= Julius Dixson =

American songwriter and record company executive

Julius Edward Dixson (who also used the spelling Dixon) (May 20, 1913 – January 30, 2004) was an American songwriter and record company executive.

==Life and work==
Born in Barnwell, South Carolina, he served in the Army during World War II in England and France. After the war Dixson re-enlisted, was assigned to Special Services, and hosted a live weekly radio broadcast for the forces in Germany and the Middle East, Variety Jive, featuring new songwriters and musicians.
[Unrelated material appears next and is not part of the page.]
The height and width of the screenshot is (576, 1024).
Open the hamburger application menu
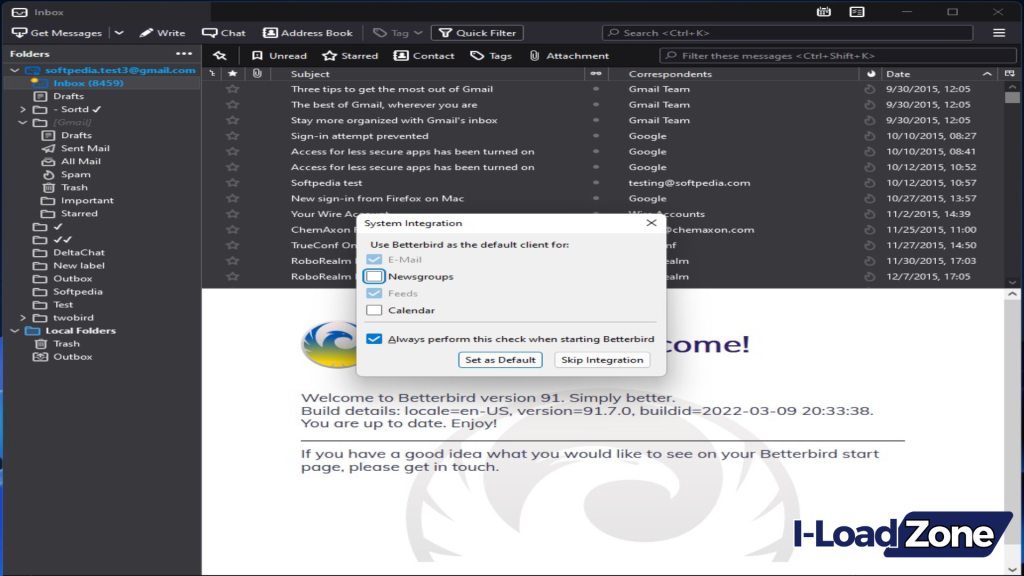(x=999, y=33)
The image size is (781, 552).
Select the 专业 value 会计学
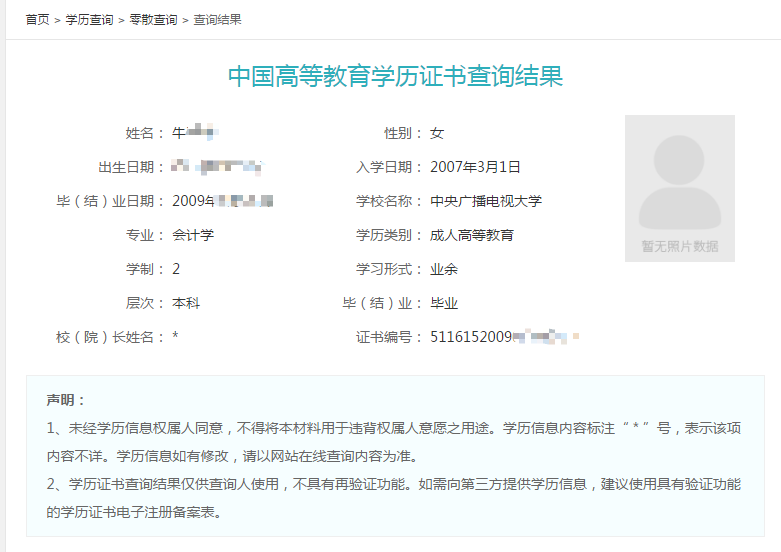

According to fellow songwriter Beverly Ross, he fathered several children while in Europe.

In 1949 he returned to the United States and moved to New York City to work as a professional songwriter. He had greatest success co-writing with Beverly Ross, a rare musical pairing of an African-American male and a white female in the 1950s. Their first major hit was "Dim, Dim The Lights", which Bill Haley recorded in 1954 as the follow-up to "Shake, Rattle and Roll". The song reached number 10 on the Variety chart and number 11 on the Billboard pop chart. "Dim, Dim The Lights" is of historic importance, as it was not only Haley's first crossover hit with the black R&B audience, reaching number 10 on the US Billboard R&B chart, but the first R&B or rock and roll song recorded by any white artist to cross over to the R&B chart. "Dim, Dim The Lights" was hailed by Alan Freed as "the grand daddy song of rock n’ roll".
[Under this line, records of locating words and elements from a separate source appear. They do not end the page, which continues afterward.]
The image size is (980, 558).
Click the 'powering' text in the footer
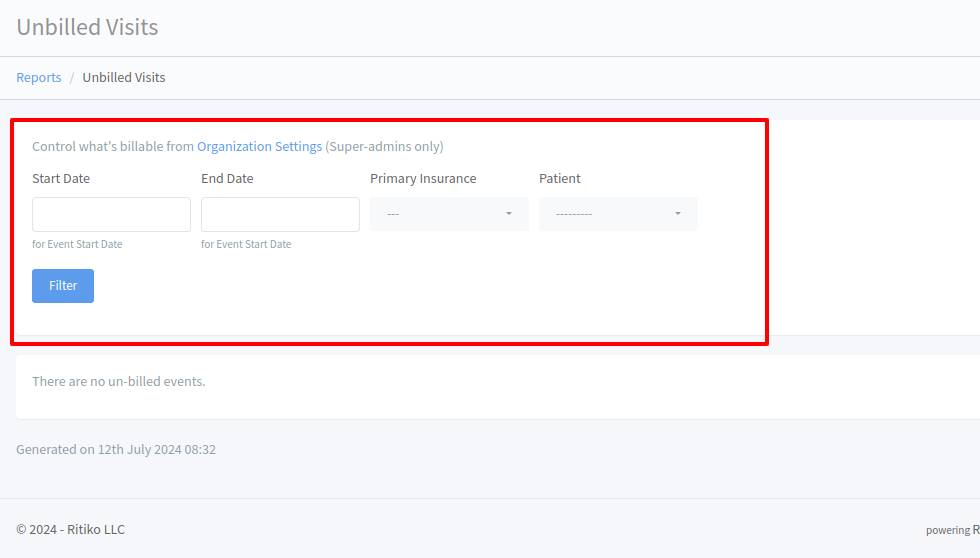(947, 530)
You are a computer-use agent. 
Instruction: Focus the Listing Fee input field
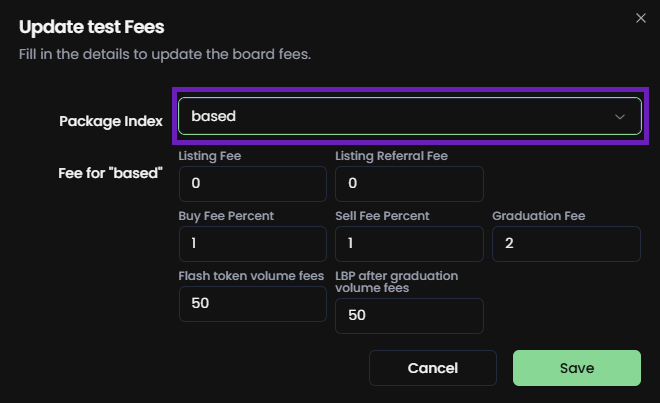(x=253, y=184)
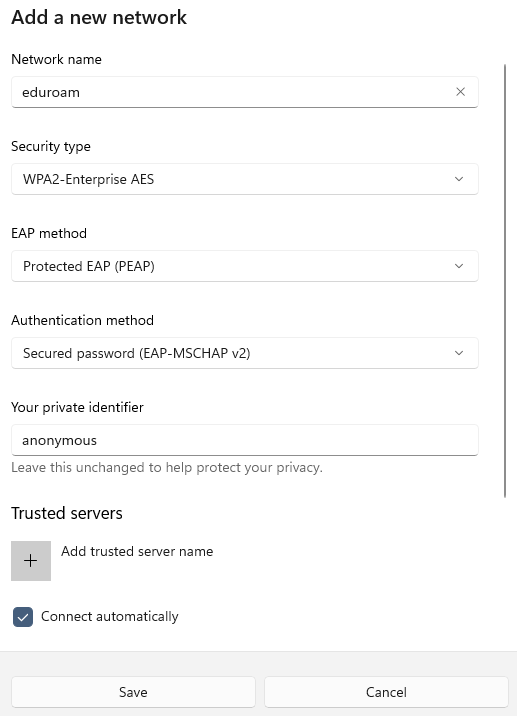Image resolution: width=517 pixels, height=716 pixels.
Task: Click the Security type chevron arrow
Action: [x=459, y=179]
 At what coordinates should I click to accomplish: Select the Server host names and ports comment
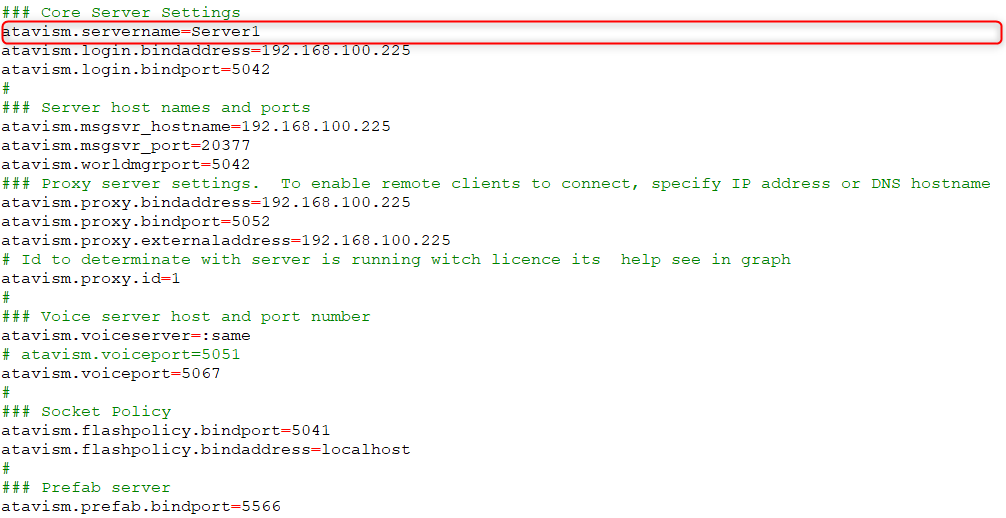click(175, 108)
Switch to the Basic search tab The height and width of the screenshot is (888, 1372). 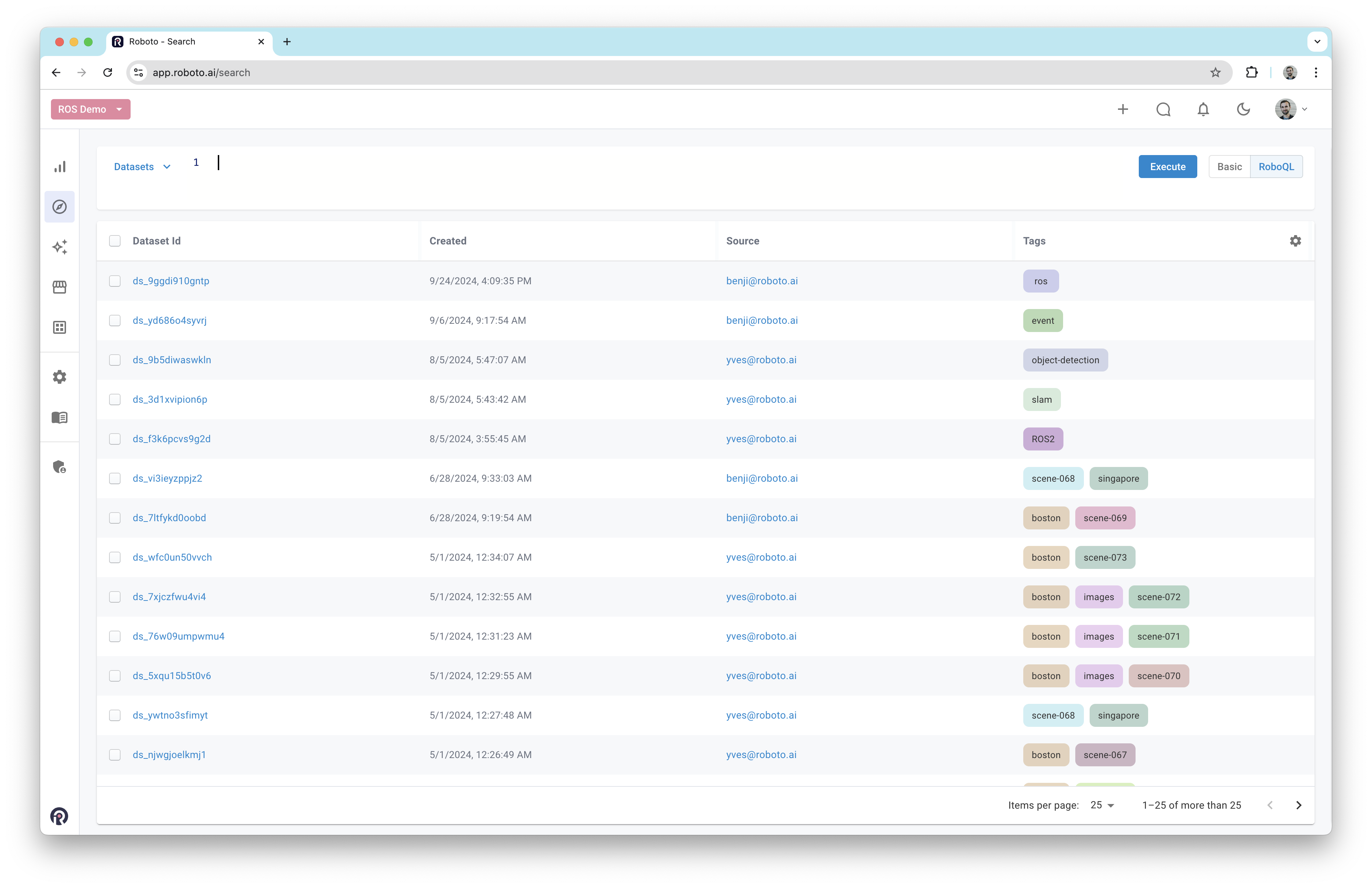click(x=1229, y=167)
Also with Ross, Dixson co-wrote "Lollipop" for the duo Ronald and Ruby, who were in reality the black teenager Ronald Gumps (or Gumm) and Ross herself. The recording was originally for the purpose of a demo to shop the song, but RCA got ahold of it and Dixson, who owned the master and had produced the demo, agreed to let RCA release it. Their version rose up the chart reaching number 20, but when it was learned that Ronald and Ruby were an inter-racial duo, television appearances that had been previously booked got cancelled and interest in the song waned. Thanks to the cover version by The Chordettes, Lollipop reached number 2 and number 3 on the pop and R&B chart, respectively. In the UK the song was successfully covered by The Mudlarks, and it became a worldwide hit reaching number 1 in many countries.

Dixson also co-wrote Annie Laurie's hit "It Hurts to Be in Love" with Rudy Toombs, "Begging, Begging" with Rudy Toombs for James Brown, "Love, Life and Money" with Henry Glover for Little Willie John, and Kitty Wells' "Three Ways (To Love You)" with Lee Morris.
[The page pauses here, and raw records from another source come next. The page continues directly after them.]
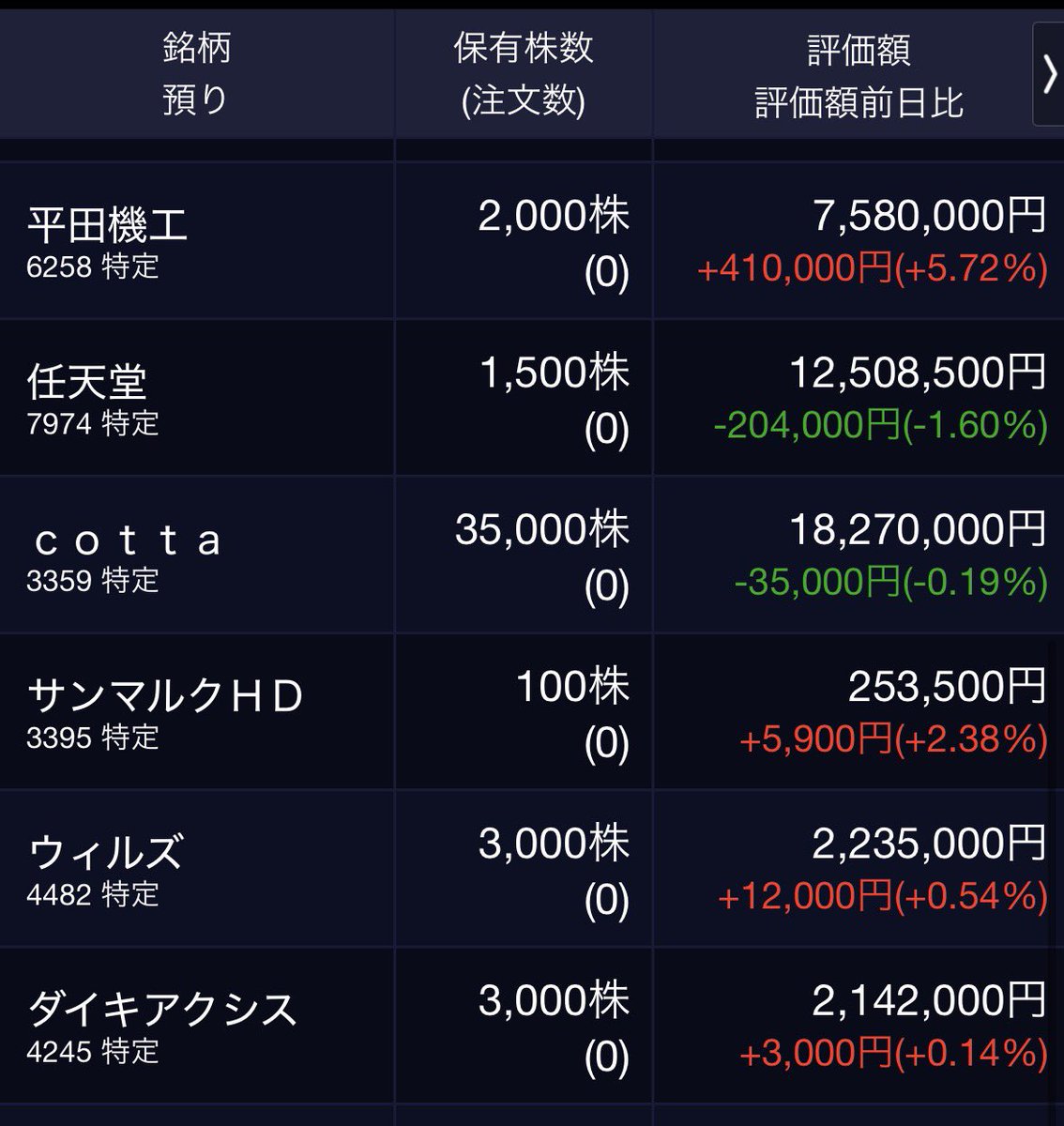Open the サンマルクHD 3395 stock row
The height and width of the screenshot is (1126, 1064).
click(532, 711)
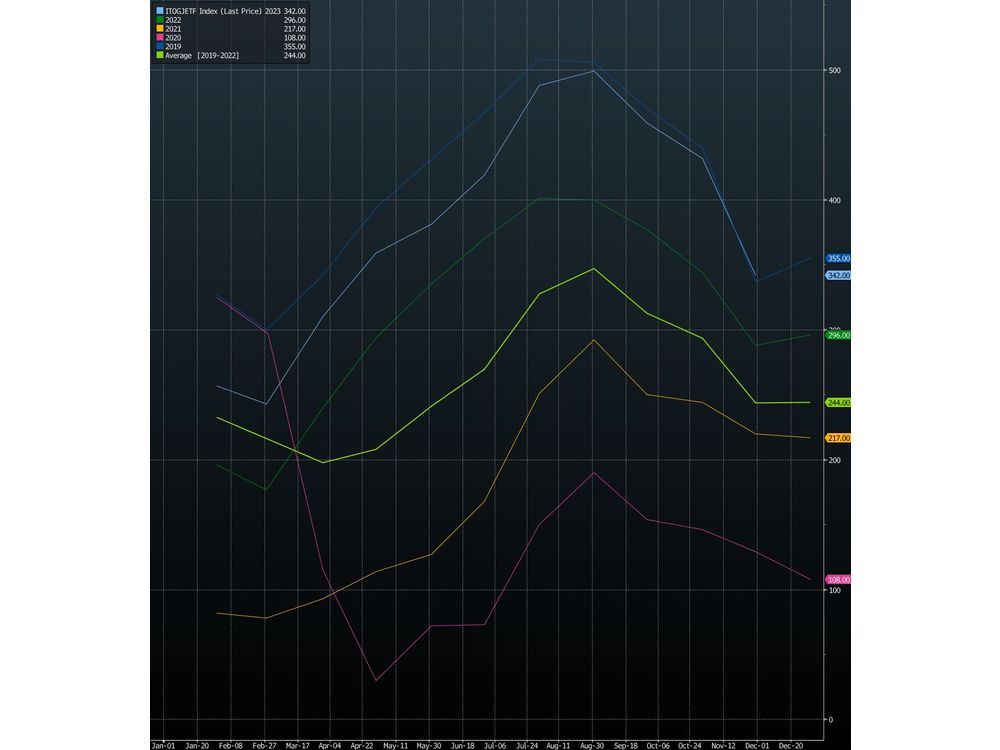Select the 342.00 light blue axis price tag

point(837,275)
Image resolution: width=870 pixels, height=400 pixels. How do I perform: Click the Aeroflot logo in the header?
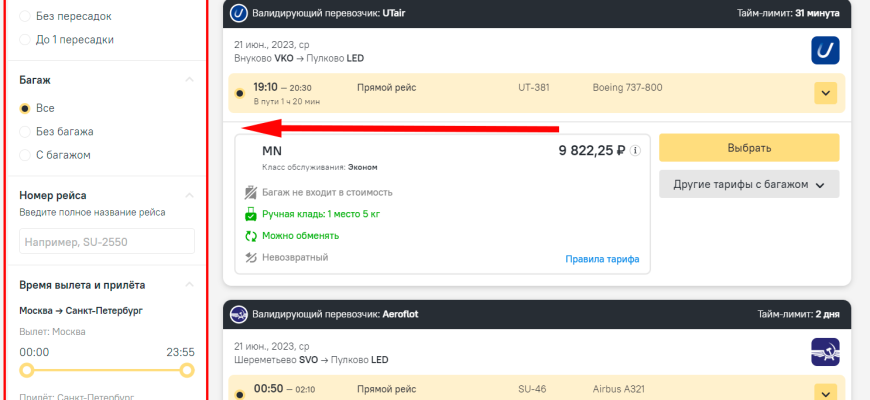239,314
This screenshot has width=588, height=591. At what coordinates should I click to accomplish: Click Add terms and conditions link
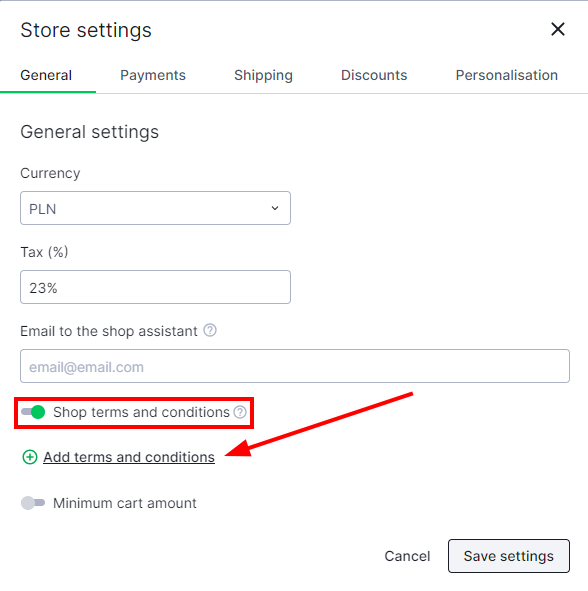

He also established the independent record label, Alton Records. In late 1959, the label's instrumental single release "The Clouds" by The Spacemen, also written and produced by Dixson, reached number 1 on the R&B chart. Another first for Dixson, "The Clouds" was the first number one on any chart released by an African-American owned independent record label, predating Motown's first number 1 by a year.

Dixson died in a hospital in Manhattan in 2004, at the age of 90. His family has claimed negligence by the hospital in his death and has filed a wrongful death lawsuit.